BYOC Edge 503 Errors During JMeter Load Test

Configuration is broken for some reason… I am running a performance test against our BYOC edge setup using JMeter. The goal is to validate call capacity under high concurrency. I have 50 threads simulating simultaneous inbound calls via SIP trunks. The Genesys Cloud BYOC edge is version 2.3.1.

When the load hits 30 concurrent sessions, the edge starts returning HTTP 503 Service Unavailable errors. This happens before the Architect flow even processes the call. The error appears in the JMeter response sampler for the initial registration request.

HTTP/1.1 503 Service Unavailable
Content-Type: application/json
{“error_code”: “EDGE_CAPACITY_EXCEEDED”, “message”: “Edge node at 10.0.1.5 has reached max concurrent session limit.”}

I checked the BYOC edge dashboard. The CPU usage is only at 40%. The network interface shows no packet loss. The max concurrent sessions setting in the Genesys Cloud admin portal is set to 100. I expected it to handle 50 calls easily.

Is there a hidden limit per edge node? Or is the JMeter script sending requests too fast? I used a constant throughput timer to keep requests steady. The SIP trunk provider confirms they are sending valid INVITE messages. Any help is appreciated.

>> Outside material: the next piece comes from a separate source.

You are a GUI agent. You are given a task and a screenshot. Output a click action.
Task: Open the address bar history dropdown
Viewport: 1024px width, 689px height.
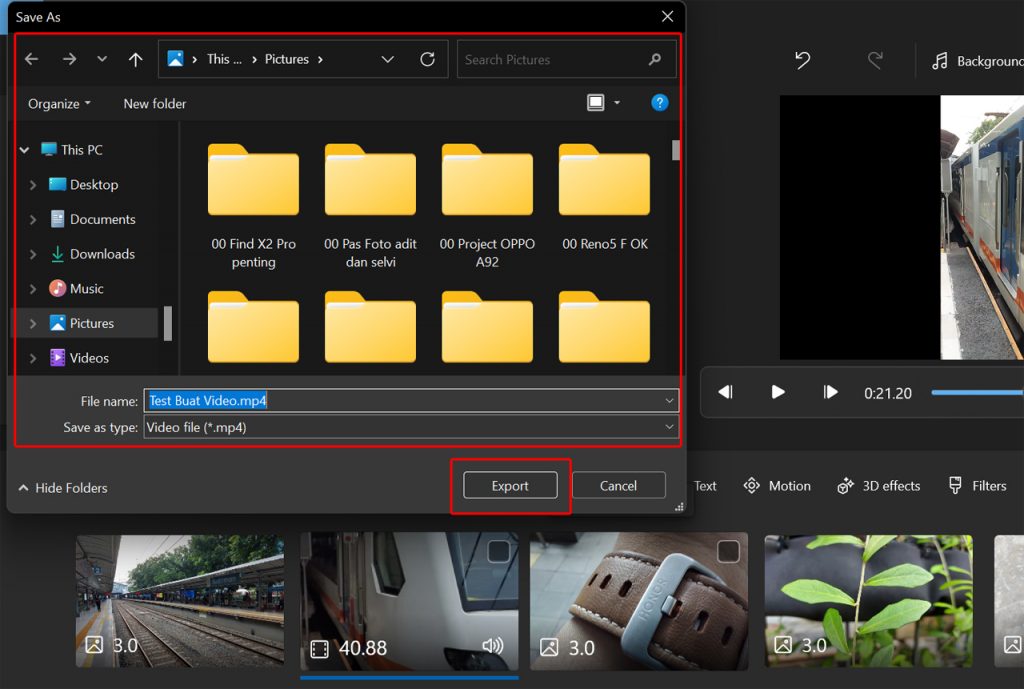(x=388, y=59)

Check your JMeter thread group settings. Cause: The BYOC edge likely hits its WebSocket connection limit before the Architect flow engages. Solution: Add a Constant Timer in JMeter to space out call initiations and prevent the edge from rejecting new connections with 503s.

The quickest way to solve this is… actually, don’t just add timers. that masks the real issue. the 503 is likely a state mismatch between your terraform config and the actual edge capacity settings. check your genesyscloud_edge_byoc resource. if max_concurrent_sessions is defined in state but the api rejects it due to license constraints, the edge falls back to defaults which might be lower than expected.

run this to verify:

data "genesyscloud_edge_byoc" "current" {
 edge_id = var.edge_id
}

output "edge_limits" {
 value = data.genesyscloud_edge_byoc.current.max_concurrent_sessions
}

if the output shows a lower number than your 30 threads, that’s your blocker. also, check if you have rate limiting rules in the flow itself. sometimes the edge is fine, but the flow logic throws a 503 if it can’t find a matching queue within the timeout. disable the queue logic temporarily and hit a direct transfer to isolate the edge vs flow issue.

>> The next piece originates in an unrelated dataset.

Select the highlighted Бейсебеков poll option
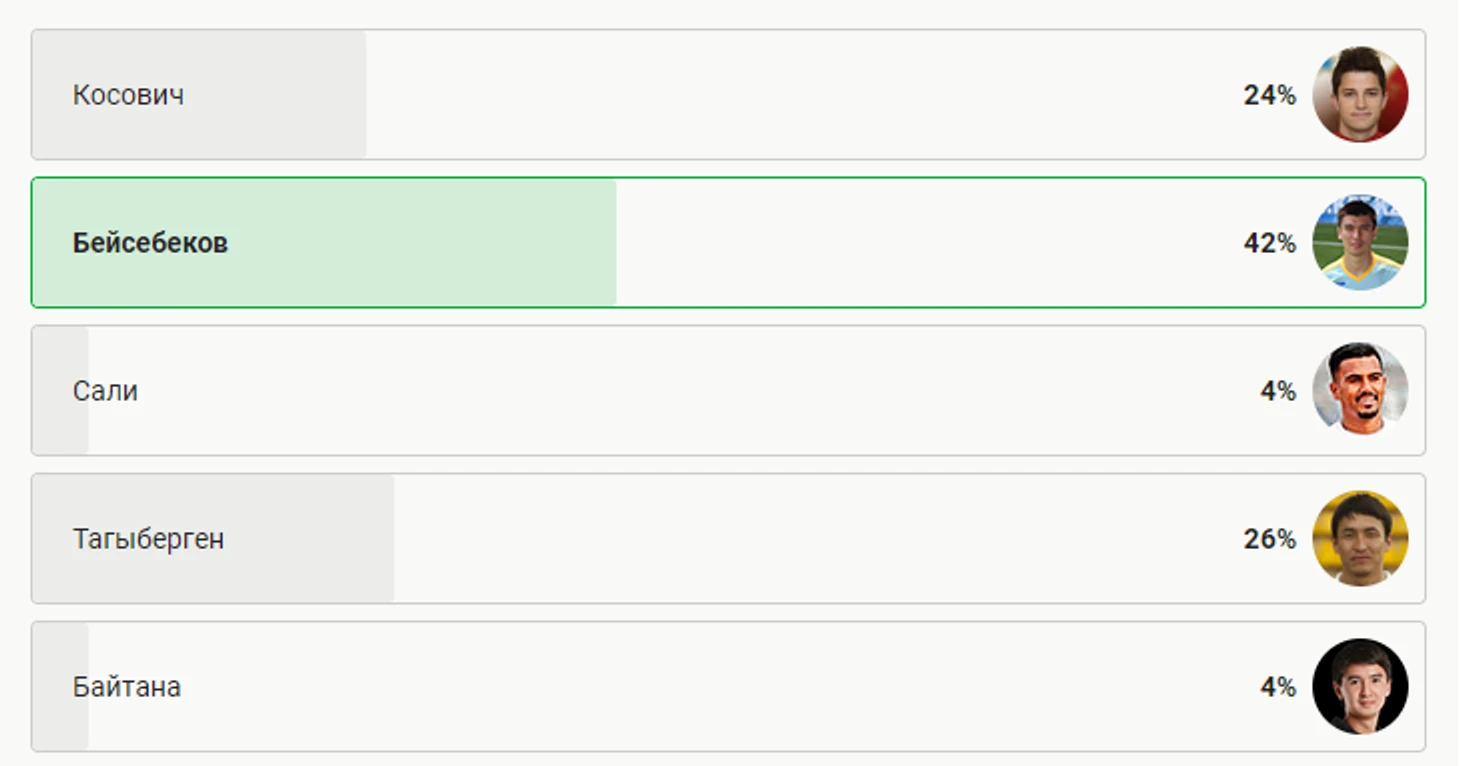 [x=728, y=242]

What’s probably happening here is that a mismatch between the logical capacity defined in your infrastructure-as-code and the physical resource allocation of the BYOC edge instance. While adding timers in JMeter might smooth out the initial burst, it does not resolve the underlying state inconsistency that causes the 503 errors once the threshold is breached.

When Genesys Cloud provisions a BYOC edge via Terraform, the genesyscloud_edge_byoc resource must explicitly align with the licensed concurrent session limits. If the max_concurrent_sessions parameter in your HCL file exceeds the actual capacity allocated to your edge cluster, the API may reject the configuration silently or fall back to a conservative default, leading to unexpected 503s under load.

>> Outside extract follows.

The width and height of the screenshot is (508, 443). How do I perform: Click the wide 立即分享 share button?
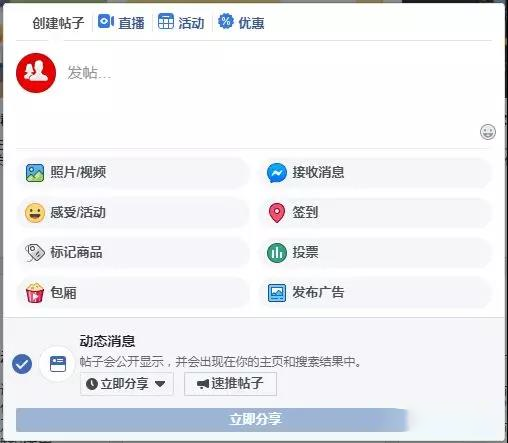[x=212, y=420]
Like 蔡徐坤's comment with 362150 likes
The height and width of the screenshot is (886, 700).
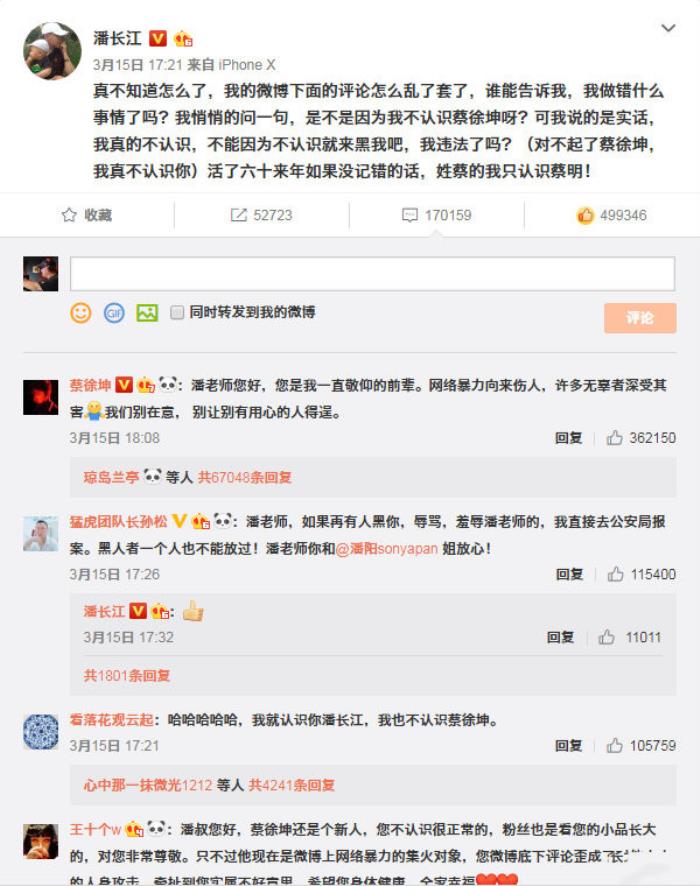[615, 437]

To diagnose this, first verify the current state of your edge configuration using the Genesys Cloud REST API. Retrieve the edge details using the endpoint GET /api/v2/edges/byoc/{edgeId}. Compare the returned max_concurrent_sessions value against what is defined in your Terraform state file.

If there is a discrepancy, update your Terraform configuration to explicitly set the limit within the licensed bounds:

resource "genesyscloud_edge_byoc" "production_edge" {
 name = "Production-BYOC-Edge"
 version = "2.3.1"
 
 # Ensure this matches your licensed capacity exactly
 max_concurrent_sessions = 50 
 
 # Verify the region matches your target deployment
 region = "eu-west-1"
}

After applying the changes, run a terraform refresh to ensure the state file is synchronized with the actual Genesys Cloud environment. This ensures that the edge instance is correctly provisioned with the expected capacity before re-running your JMeter test. This approach addresses the root cause rather than masking it with artificial delays.